╭─ Dataset content

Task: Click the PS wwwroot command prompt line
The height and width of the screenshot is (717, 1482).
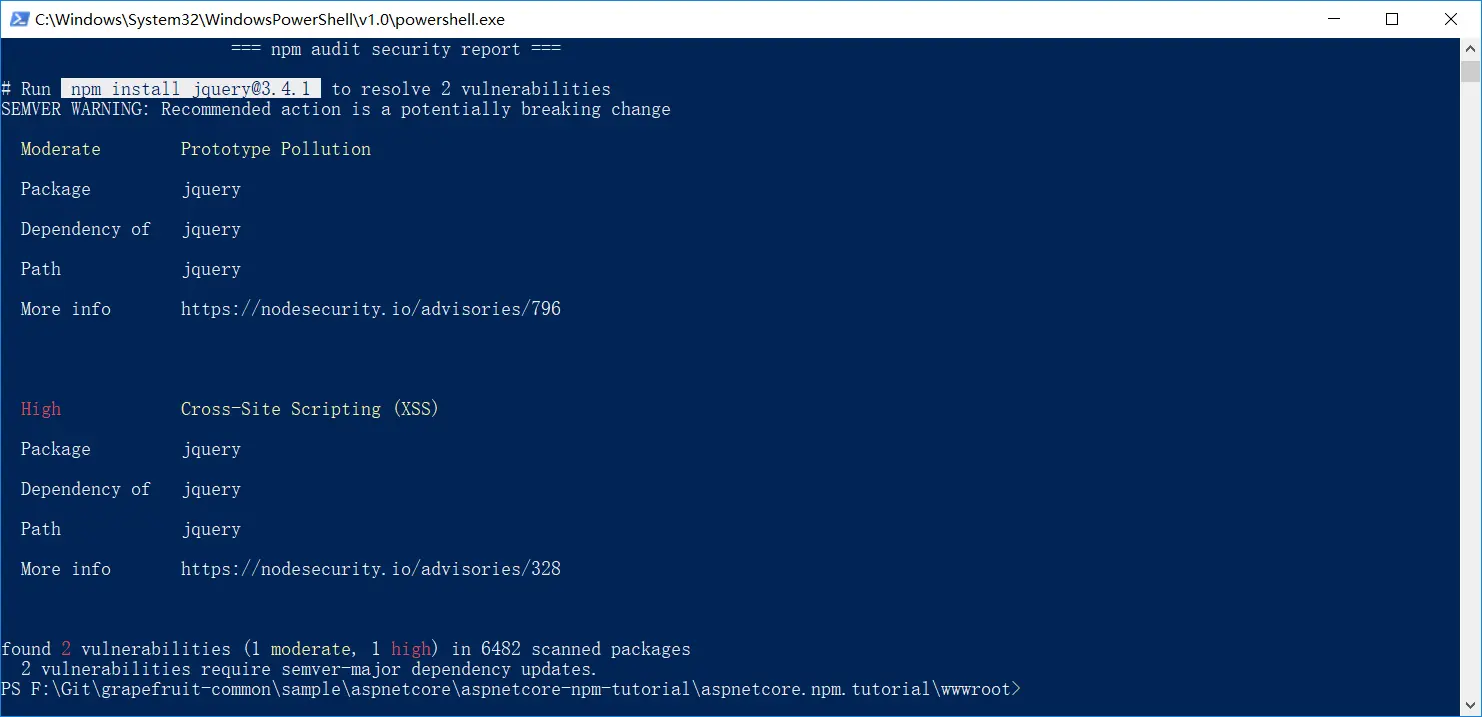Action: coord(511,689)
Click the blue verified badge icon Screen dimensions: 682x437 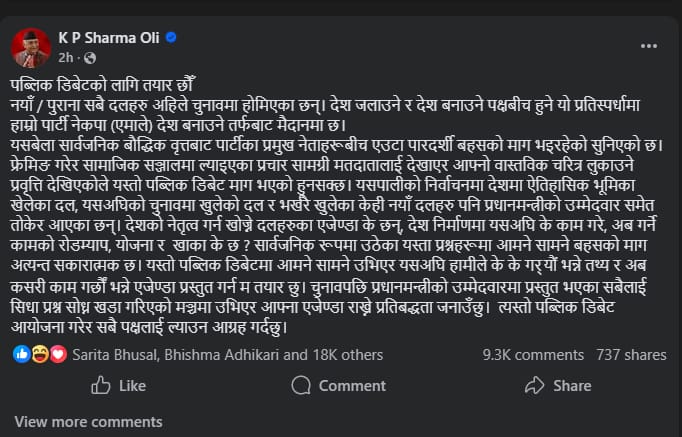click(x=170, y=38)
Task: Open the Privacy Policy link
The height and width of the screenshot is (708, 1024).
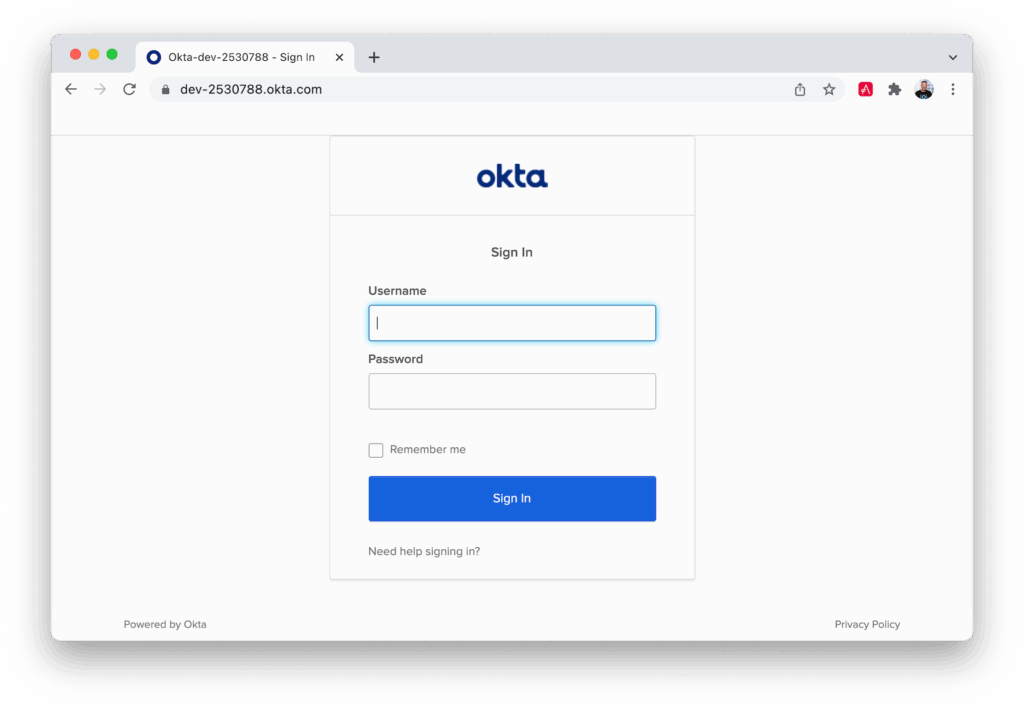Action: tap(867, 624)
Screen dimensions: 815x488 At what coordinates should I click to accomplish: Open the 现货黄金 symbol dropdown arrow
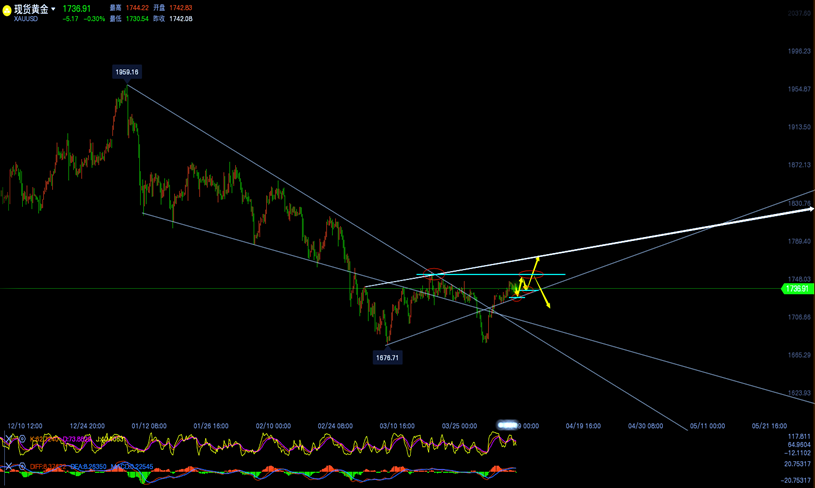(x=53, y=9)
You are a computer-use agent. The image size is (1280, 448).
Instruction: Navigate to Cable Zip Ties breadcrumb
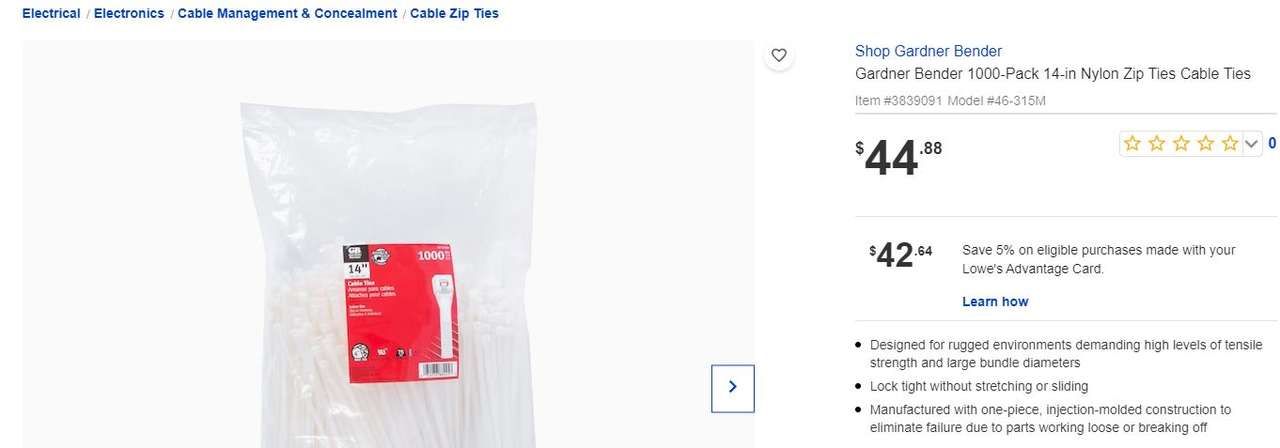click(x=454, y=14)
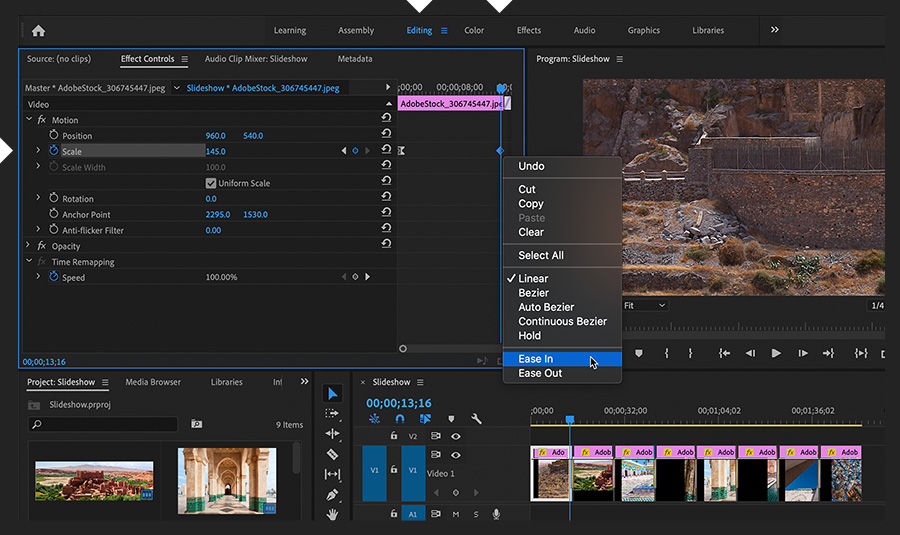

╰─

# Problem description
Update the items from the line containing "You are a computer-use" through the end of the items by replacing "Navigate to" with "Go to" and keeping everything else the same. Leave the pictures out of your answer.

# Task output
You are a computer-use agent. The image size is (1280, 448).
Instruction: Go to Cable Zip Ties breadcrumb
click(x=454, y=14)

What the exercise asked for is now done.